Voters should see virtue in Virginia’s Ed Gillespie

Ed Gillespie, despite being a Republican running in a bad Republican year in a state trending Democratic, looks poised to win the governorship of Virginia in the Nov. 7 election. If he does, it will be because he has found the political equivalent of what athletes call a “sweet spot” – in his case, meaning a narrow realm of tough-minded decency that unites otherwise-warring Republican factions while appealing to kitchen-table concerns of independents.

For the whole-quarter century I’ve known him professionally (our stints as House leadership staffers in the 1990s coincided), Gillespie has been a solutions-oriented reformer. That’s the attitude, and skill set, he’ll bring to the job as Virginia’s chief executive.

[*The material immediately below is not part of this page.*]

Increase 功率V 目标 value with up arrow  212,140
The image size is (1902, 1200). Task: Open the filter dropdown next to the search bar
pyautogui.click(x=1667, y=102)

I saw this first-hand as I watched the development of the famous Contract With America that guided the first Republican Congress in 40 years back in 1995. People who remember the Contract at all these days associate it with then-Speaker of the House Newt Gingrich’s aggressive, hard-edged persona and with some of the subsequent bitter budget battles. Those hazy memories are mistaken.

The Contract itself involved only proposals that enjoyed super-majority support from the broader public, and its key building blocks were a series of systemic reforms that curbed unethical or self-serving practices that had been rampant under Democratic congressional rule.

It was those reformist impulses – independent audits of Congress, reduction of bloated congressional staff levels by a third, term-limits for committee chairs, a requirement that committee meetings be open to the public instead of conducted in secret – that provided the main, original impetus for the Contract.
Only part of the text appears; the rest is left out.